Where he and other progressives see Jesus most differently is in the importance placed on compassionate treatment for the underdogs in society.

Sider said it was true that evangelicals were “theologically orthodox ... and we agree it’s important that we retain the historic definition of marriage in society, and we agree that practicing homosexuality is contrary to God’s will.”

But “the problem with Dobson is he’s so narrowly focused on a couple of issues,” Sider said. “The Bible says that God is concerned about the sanctity of human life and the poor, about the family and racial justice and creation care. And so any faithful Christian will have that biblically balanced agenda.”

Hetrick argued, however, that such a picture of Focus on the Family springs from a distorted obsession with its political outreach.

“Focus is perceived in the minds of many — especially those on the left — as being against abortion, homosexual marriage, pornography, etc. — as though that is the sum and substance of all that comprises Focus on the Family,” he said. “But in fact, Focus spends only about 5 percent of its time and resources on such matters as public policy issues. The [other] 95 percent of our activities (though less infused with hot news value) are in the family nurturing arena.”

Campolo praised the good works done by Focus and other conservative evangelical groups, saying he believed they acted from a sincere faith. With its soup kitchens and tutoring programs, he said, “the religious right is doing a great job with the poor.”

But while “we see some very good people who are doing a very loving thing in reaching out to people at the grass-roots level,” he added, “they’re not really asking the kinds questions that need to be asked about the policies our government has that in many cases have facilitated poverty.”

Abandoning politics
If leaders of the progressive evangelical movement had their way, social activism would be divorced from politics. They envision a day when all of the awesome organizational skills and economic power of the conservative evangelical structure could be brought to bear on feeding the hungry, housing the homeless and leveling the uneven playing field of modern society.

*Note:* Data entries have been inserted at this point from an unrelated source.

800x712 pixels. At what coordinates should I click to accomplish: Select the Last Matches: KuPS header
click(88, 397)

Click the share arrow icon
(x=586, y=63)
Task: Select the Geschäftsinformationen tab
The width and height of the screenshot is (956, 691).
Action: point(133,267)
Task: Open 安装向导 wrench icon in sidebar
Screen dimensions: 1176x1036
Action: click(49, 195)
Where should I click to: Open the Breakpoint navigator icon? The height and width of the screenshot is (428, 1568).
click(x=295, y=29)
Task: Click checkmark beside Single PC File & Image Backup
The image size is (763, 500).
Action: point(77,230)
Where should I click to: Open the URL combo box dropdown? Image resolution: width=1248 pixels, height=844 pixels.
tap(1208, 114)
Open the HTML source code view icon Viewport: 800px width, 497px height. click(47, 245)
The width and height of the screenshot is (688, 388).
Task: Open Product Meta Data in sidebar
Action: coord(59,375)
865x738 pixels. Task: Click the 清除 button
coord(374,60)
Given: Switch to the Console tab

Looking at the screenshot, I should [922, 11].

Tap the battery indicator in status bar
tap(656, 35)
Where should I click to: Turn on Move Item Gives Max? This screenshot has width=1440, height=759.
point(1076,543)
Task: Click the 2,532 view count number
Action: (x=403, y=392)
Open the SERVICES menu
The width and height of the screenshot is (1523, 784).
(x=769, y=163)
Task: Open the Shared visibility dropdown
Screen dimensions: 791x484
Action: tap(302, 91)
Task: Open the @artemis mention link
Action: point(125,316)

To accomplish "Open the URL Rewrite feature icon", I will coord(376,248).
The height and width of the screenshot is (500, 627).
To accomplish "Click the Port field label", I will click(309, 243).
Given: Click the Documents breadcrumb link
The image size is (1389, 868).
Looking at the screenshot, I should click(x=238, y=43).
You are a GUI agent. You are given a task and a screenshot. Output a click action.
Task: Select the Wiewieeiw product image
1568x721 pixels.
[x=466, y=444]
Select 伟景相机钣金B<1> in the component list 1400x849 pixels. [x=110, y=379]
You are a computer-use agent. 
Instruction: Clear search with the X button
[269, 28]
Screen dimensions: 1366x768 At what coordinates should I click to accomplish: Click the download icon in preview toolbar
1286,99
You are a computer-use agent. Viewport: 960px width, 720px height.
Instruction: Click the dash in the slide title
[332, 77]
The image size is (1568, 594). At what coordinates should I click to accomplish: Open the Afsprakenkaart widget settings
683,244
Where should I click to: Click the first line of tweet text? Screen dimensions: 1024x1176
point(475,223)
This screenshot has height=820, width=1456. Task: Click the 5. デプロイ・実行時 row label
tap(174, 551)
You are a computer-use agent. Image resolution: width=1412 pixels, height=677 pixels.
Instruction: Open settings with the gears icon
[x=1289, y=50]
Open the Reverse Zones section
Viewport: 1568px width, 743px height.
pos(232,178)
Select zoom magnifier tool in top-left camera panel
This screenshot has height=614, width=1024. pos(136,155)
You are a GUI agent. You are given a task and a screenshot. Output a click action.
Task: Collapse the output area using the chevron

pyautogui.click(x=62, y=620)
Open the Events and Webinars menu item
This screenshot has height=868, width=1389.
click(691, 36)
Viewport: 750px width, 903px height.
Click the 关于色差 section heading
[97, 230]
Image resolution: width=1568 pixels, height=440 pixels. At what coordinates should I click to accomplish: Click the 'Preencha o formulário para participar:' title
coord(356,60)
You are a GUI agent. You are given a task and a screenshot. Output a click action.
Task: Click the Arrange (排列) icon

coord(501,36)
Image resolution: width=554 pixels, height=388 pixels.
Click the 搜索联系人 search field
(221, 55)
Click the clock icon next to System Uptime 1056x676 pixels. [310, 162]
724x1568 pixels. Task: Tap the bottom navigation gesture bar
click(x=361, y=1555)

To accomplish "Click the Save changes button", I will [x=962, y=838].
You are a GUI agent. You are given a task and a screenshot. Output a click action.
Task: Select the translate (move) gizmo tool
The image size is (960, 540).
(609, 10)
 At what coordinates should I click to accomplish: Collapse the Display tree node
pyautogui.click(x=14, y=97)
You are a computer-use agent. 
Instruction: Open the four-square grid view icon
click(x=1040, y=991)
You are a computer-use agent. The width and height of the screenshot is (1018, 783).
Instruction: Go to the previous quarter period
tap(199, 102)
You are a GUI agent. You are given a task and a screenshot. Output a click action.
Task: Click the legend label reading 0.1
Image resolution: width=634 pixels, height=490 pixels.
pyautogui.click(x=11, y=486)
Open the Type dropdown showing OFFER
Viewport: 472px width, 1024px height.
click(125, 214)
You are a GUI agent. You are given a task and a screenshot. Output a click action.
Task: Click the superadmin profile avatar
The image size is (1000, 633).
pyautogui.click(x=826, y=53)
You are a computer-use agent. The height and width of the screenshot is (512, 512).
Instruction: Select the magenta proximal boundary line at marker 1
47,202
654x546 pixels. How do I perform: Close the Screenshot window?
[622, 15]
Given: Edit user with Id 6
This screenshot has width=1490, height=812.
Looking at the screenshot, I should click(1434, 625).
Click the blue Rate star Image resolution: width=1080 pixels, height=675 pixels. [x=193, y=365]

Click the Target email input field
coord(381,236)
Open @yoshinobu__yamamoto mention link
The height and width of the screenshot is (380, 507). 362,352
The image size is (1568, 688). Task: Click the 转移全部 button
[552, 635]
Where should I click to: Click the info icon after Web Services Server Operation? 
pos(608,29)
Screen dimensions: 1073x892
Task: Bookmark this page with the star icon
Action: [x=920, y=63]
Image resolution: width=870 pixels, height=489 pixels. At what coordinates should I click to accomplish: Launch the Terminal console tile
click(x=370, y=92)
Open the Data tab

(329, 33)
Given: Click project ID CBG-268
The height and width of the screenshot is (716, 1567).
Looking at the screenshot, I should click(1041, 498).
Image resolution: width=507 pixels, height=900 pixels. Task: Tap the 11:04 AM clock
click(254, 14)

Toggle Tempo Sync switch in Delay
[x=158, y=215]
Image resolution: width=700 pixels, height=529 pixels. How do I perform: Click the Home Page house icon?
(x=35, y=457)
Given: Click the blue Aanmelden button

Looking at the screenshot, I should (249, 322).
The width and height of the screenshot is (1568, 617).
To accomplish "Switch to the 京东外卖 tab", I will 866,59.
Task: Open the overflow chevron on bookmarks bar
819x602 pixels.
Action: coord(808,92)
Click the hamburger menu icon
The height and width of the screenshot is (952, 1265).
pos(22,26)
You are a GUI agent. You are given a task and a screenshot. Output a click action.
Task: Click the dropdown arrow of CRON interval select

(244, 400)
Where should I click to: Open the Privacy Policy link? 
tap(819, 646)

There is a base to build on, because so much of liberal evangelical thought grows out of very conservative theological philosophies. Campolo allowed, in fact, that “when I look at the Republican Party, there’s much about their agenda that I embrace.”

But “it’s time for us to stand up and say Jesus is not a Republican; Jesus is not a Democrat,” he said. “I hope that the answer to the religious right is not to create a religious left in which we get a bunch of Christians who are saying if you don’t vote Democratic, you’re out of the will of God.”

Vestal, of the Cooperative Baptist Fellowship, said evangelicals should be willing “to work with everybody who would come together around a common vision. We’re going to have differences, even among evangelicals, but we can have basic agreement. I think we can find greater togetherness. I really do.

“... I think we’re at the dawn of a new day in the body of Christ in North America. I think evangelicals are going to be a part of that,” he said. “Frankly, your Catholics and your mainline Protestants have been far ahead of evangelicals in social commitment and social activism and ecumenism. But I think in some ways evangelicalism is coming of age.”